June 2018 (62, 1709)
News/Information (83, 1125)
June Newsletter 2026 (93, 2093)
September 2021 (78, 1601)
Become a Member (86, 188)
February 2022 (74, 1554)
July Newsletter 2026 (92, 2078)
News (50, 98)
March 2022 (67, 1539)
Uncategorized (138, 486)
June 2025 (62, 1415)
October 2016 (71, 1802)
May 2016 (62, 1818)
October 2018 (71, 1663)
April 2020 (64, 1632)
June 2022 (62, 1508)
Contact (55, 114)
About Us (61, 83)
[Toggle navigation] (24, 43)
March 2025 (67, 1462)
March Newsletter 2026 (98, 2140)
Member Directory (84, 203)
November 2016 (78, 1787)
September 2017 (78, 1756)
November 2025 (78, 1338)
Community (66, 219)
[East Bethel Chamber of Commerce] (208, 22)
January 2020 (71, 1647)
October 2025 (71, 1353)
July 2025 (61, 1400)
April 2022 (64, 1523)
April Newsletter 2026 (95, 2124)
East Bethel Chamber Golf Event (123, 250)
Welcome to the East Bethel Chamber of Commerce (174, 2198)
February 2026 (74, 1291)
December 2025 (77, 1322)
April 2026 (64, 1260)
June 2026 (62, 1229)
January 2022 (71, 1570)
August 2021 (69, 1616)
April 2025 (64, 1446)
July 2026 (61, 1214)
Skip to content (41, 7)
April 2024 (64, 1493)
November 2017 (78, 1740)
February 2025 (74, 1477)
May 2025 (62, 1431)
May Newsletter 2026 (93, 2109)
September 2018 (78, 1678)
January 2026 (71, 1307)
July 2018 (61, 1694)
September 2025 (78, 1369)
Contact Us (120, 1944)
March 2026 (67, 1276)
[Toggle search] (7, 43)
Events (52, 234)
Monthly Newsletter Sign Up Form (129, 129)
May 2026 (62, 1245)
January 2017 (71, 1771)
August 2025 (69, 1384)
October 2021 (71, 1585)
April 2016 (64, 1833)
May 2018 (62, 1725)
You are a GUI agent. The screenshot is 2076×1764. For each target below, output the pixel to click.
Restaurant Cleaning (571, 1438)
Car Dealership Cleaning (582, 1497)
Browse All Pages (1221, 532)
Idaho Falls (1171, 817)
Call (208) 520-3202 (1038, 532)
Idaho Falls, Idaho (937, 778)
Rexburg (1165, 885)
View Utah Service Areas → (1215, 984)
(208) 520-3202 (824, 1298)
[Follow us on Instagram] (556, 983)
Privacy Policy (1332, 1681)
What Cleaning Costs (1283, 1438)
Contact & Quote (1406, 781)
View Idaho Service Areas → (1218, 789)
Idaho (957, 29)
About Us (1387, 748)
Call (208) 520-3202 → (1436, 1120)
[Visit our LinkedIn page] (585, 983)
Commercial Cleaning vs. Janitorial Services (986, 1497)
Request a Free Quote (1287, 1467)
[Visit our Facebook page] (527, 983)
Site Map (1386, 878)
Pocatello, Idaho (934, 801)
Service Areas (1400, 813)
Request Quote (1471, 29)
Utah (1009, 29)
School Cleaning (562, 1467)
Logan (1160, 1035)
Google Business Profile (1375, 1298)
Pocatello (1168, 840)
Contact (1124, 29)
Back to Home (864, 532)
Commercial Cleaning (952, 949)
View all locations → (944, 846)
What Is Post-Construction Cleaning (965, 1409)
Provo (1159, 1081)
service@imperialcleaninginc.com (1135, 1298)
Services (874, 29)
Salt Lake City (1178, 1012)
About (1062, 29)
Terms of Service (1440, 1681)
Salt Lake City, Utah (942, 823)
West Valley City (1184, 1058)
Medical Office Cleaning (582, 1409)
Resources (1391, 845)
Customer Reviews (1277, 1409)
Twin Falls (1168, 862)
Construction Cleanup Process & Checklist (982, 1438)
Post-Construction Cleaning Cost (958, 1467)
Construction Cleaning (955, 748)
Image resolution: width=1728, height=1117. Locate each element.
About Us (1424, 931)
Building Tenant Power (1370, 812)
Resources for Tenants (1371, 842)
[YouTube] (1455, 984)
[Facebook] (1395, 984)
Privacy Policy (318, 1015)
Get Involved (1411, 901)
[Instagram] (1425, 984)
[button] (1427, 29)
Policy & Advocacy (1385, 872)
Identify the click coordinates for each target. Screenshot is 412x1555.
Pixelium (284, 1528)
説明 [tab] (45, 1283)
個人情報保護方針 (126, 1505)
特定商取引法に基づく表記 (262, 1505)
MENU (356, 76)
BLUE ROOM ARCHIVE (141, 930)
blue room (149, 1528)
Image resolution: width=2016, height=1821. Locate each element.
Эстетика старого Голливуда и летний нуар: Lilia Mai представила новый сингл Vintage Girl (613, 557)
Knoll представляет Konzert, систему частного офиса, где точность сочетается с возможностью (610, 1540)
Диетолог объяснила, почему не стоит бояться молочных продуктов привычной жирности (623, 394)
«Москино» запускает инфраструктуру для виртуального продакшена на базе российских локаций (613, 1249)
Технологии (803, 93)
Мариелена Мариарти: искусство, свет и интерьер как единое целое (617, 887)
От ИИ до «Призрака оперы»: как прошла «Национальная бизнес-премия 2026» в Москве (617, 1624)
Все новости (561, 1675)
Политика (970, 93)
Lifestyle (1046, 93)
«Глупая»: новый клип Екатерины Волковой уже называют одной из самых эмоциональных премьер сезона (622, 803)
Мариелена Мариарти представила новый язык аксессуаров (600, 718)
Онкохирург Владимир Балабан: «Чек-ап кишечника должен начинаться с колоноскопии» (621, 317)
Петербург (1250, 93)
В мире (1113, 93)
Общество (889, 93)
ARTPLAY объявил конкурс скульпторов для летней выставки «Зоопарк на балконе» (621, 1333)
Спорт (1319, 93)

..............................

EXERCISE.
Filter the records above and return every line that holds the word "April".

RESPONSE TO THIS TASK.
April 2020 (64, 1632)
April 2022 (64, 1523)
April Newsletter 2026 (95, 2124)
April 2026 (64, 1260)
April 2025 (64, 1446)
April 2024 (64, 1493)
April 2016 (64, 1833)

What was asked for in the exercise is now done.